Reproduce the records below word for word, omitting the pictures.

*** Opening of MATERIAL PROVIDED ***

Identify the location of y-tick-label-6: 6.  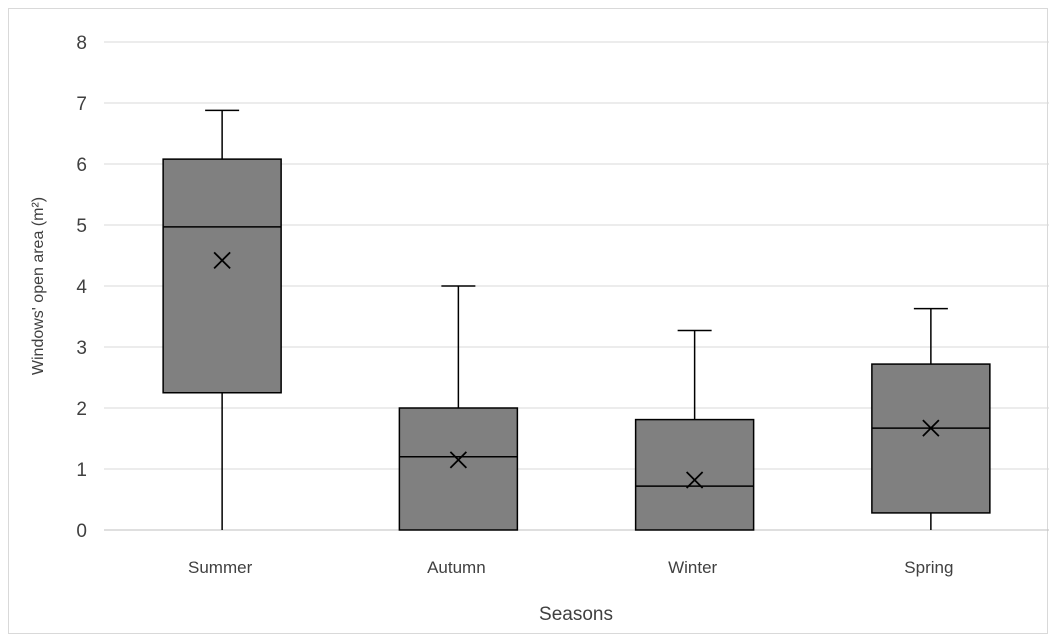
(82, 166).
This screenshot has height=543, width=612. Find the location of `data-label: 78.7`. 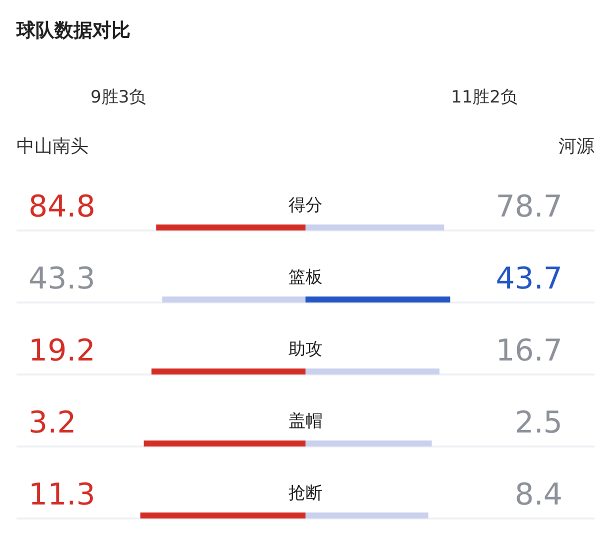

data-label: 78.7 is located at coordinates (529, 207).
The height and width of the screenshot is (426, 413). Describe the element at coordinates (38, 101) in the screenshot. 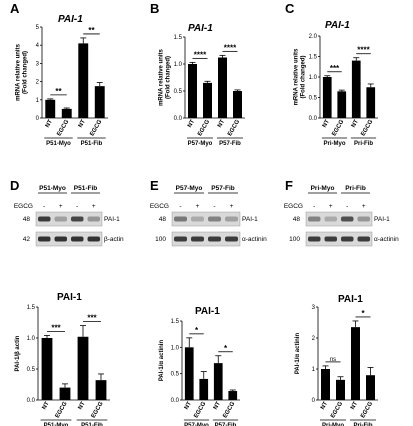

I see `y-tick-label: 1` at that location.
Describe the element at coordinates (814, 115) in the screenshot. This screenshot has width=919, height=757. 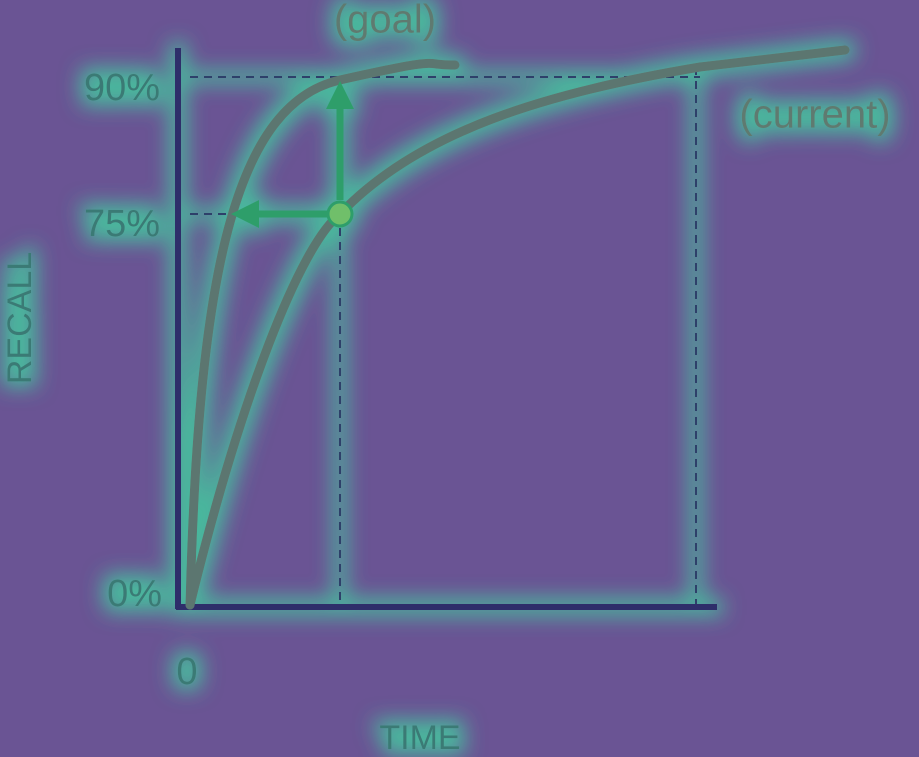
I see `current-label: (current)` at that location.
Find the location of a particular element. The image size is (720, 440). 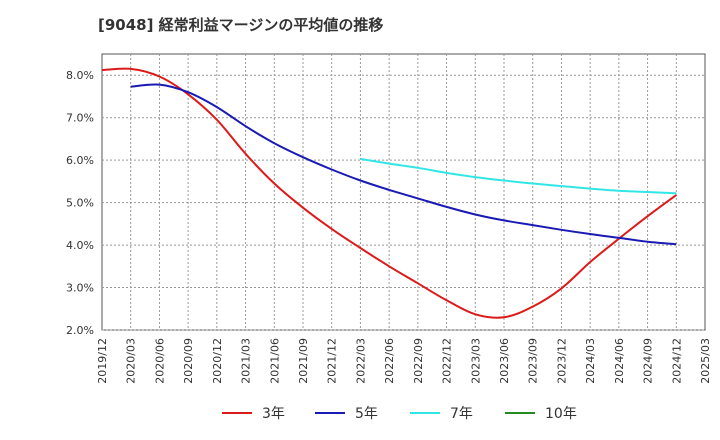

*** Close of MATERIAL PROVIDED ***

* _ANSWER TO THE EXERCISE_:
Identify the location of y-tick-label-6: 6.  
(82, 166).
This screenshot has height=543, width=612. Find the location of `data-label: 78.7`. 

data-label: 78.7 is located at coordinates (529, 207).
The height and width of the screenshot is (426, 413). Describe the element at coordinates (38, 101) in the screenshot. 

I see `y-tick-label: 1` at that location.
Describe the element at coordinates (814, 115) in the screenshot. This screenshot has width=919, height=757. 
I see `current-label: (current)` at that location.
Find the location of a particular element. The image size is (720, 440). 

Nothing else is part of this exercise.